• [WORK ORDER]: Word for word, restate each of the records below.

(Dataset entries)
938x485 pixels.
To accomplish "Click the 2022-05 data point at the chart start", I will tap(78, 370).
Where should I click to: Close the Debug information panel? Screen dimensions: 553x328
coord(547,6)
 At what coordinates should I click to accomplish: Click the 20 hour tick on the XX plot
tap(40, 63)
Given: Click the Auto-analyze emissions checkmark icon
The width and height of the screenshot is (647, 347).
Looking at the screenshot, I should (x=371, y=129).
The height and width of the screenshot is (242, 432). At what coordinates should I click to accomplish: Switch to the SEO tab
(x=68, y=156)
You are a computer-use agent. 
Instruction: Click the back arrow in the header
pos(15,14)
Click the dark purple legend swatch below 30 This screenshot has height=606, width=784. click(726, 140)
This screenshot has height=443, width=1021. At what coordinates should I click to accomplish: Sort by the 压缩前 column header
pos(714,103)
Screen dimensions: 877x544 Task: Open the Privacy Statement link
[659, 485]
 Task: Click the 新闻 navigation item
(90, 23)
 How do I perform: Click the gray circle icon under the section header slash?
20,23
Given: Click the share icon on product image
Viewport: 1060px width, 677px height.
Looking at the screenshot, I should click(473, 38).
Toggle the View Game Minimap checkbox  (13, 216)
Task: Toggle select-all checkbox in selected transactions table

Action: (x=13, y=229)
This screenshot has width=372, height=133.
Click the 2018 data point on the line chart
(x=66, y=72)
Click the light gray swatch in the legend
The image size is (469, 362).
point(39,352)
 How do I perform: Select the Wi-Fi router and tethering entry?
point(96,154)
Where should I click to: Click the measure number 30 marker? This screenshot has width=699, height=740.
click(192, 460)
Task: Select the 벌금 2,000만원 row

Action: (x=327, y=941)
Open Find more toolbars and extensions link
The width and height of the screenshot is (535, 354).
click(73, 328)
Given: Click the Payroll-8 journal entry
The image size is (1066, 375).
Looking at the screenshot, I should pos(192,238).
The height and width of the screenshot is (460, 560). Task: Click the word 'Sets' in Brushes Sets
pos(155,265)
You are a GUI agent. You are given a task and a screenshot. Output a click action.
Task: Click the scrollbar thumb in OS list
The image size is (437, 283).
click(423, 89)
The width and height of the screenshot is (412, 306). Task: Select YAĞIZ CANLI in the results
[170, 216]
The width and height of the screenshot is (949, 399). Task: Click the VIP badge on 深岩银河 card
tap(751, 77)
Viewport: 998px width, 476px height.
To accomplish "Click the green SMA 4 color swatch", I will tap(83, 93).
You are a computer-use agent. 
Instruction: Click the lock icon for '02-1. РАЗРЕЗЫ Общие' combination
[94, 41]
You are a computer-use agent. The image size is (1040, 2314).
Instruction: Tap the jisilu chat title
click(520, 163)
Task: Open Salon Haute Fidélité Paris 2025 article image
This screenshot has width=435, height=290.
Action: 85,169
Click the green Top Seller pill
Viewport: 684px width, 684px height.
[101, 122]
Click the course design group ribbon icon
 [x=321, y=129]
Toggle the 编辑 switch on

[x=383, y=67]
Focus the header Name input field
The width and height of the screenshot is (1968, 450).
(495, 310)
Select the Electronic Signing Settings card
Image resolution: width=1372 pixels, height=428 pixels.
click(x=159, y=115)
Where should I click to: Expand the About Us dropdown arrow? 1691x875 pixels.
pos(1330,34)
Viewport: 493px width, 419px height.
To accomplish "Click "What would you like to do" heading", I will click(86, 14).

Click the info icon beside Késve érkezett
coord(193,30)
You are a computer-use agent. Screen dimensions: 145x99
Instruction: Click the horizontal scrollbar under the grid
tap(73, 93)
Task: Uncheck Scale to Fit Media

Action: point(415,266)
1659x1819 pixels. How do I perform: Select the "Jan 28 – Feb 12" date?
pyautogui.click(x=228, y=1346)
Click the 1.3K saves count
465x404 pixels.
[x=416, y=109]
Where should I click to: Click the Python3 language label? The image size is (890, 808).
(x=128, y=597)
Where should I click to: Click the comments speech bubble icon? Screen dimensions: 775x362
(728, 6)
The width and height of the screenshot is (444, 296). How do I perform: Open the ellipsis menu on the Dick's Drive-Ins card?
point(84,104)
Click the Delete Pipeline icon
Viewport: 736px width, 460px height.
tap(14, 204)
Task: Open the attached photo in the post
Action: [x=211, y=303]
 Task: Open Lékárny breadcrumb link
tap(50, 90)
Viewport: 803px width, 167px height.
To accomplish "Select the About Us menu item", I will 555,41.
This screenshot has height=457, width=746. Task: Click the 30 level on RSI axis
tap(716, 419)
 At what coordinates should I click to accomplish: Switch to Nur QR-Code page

• [TASK OUTPUT]:
938x485 pixels.
To accomplish "Click the 2022-05 data point at the chart start", I will tap(78, 370).
Where should I click to: Close the Debug information panel? Screen dimensions: 553x328
coord(547,6)
 At what coordinates should I click to accomplish: Click the 20 hour tick on the XX plot
tap(40, 63)
Given: Click the Auto-analyze emissions checkmark icon
The width and height of the screenshot is (647, 347).
Looking at the screenshot, I should (x=371, y=129).
The height and width of the screenshot is (242, 432). At what coordinates should I click to accomplish: Switch to the SEO tab
(x=68, y=156)
You are a computer-use agent. 
Instruction: Click the back arrow in the header
pos(15,14)
Click the dark purple legend swatch below 30 This screenshot has height=606, width=784. click(726, 140)
This screenshot has height=443, width=1021. At what coordinates should I click to accomplish: Sort by the 压缩前 column header
pos(714,103)
Screen dimensions: 877x544 Task: Open the Privacy Statement link
[659, 485]
 Task: Click the 新闻 navigation item
(90, 23)
 How do I perform: Click the gray circle icon under the section header slash?
20,23
Given: Click the share icon on product image
Viewport: 1060px width, 677px height.
Looking at the screenshot, I should click(473, 38).
Toggle the View Game Minimap checkbox  (13, 216)
Task: Toggle select-all checkbox in selected transactions table

Action: (x=13, y=229)
This screenshot has width=372, height=133.
Click the 2018 data point on the line chart
(x=66, y=72)
Click the light gray swatch in the legend
The image size is (469, 362).
point(39,352)
 How do I perform: Select the Wi-Fi router and tethering entry?
point(96,154)
Where should I click to: Click the measure number 30 marker? This screenshot has width=699, height=740.
click(192, 460)
Task: Select the 벌금 2,000만원 row

Action: (x=327, y=941)
Open Find more toolbars and extensions link
The width and height of the screenshot is (535, 354).
click(73, 328)
Given: Click the Payroll-8 journal entry
The image size is (1066, 375).
Looking at the screenshot, I should pos(192,238).
The height and width of the screenshot is (460, 560). Task: Click the word 'Sets' in Brushes Sets
pos(155,265)
You are a GUI agent. You are given a task and a screenshot. Output a click action.
Task: Click the scrollbar thumb in OS list
The image size is (437, 283).
click(423, 89)
The width and height of the screenshot is (412, 306). Task: Select YAĞIZ CANLI in the results
[170, 216]
The width and height of the screenshot is (949, 399). Task: Click the VIP badge on 深岩银河 card
tap(751, 77)
Viewport: 998px width, 476px height.
To accomplish "Click the green SMA 4 color swatch", I will tap(83, 93).
You are a computer-use agent. 
Instruction: Click the lock icon for '02-1. РАЗРЕЗЫ Общие' combination
[94, 41]
You are a computer-use agent. The image size is (1040, 2314).
Instruction: Tap the jisilu chat title
click(520, 163)
Task: Open Salon Haute Fidélité Paris 2025 article image
This screenshot has width=435, height=290.
Action: 85,169
Click the green Top Seller pill
Viewport: 684px width, 684px height.
[101, 122]
Click the course design group ribbon icon
 [x=321, y=129]
Toggle the 编辑 switch on

[x=383, y=67]
Focus the header Name input field
The width and height of the screenshot is (1968, 450).
(495, 310)
Select the Electronic Signing Settings card
Image resolution: width=1372 pixels, height=428 pixels.
click(x=159, y=115)
Where should I click to: Expand the About Us dropdown arrow? 1691x875 pixels.
pos(1330,34)
Viewport: 493px width, 419px height.
To accomplish "Click "What would you like to do" heading", I will click(86, 14).

Click the info icon beside Késve érkezett
coord(193,30)
You are a computer-use agent. Screen dimensions: 145x99
Instruction: Click the horizontal scrollbar under the grid
tap(73, 93)
Task: Uncheck Scale to Fit Media

Action: point(415,266)
1659x1819 pixels. How do I perform: Select the "Jan 28 – Feb 12" date?
pyautogui.click(x=228, y=1346)
Click the 1.3K saves count
465x404 pixels.
[x=416, y=109]
Where should I click to: Click the Python3 language label? The image size is (890, 808).
(x=128, y=597)
Where should I click to: Click the comments speech bubble icon? Screen dimensions: 775x362
(728, 6)
The width and height of the screenshot is (444, 296). How do I perform: Open the ellipsis menu on the Dick's Drive-Ins card?
point(84,104)
Click the Delete Pipeline icon
Viewport: 736px width, 460px height.
tap(14, 204)
Task: Open the attached photo in the post
Action: [x=211, y=303]
 Task: Open Lékárny breadcrumb link
tap(50, 90)
Viewport: 803px width, 167px height.
To accomplish "Select the About Us menu item", I will 555,41.
This screenshot has height=457, width=746. Task: Click the 30 level on RSI axis
tap(716, 419)
 At what coordinates should I click to accomplish: Switch to Nur QR-Code page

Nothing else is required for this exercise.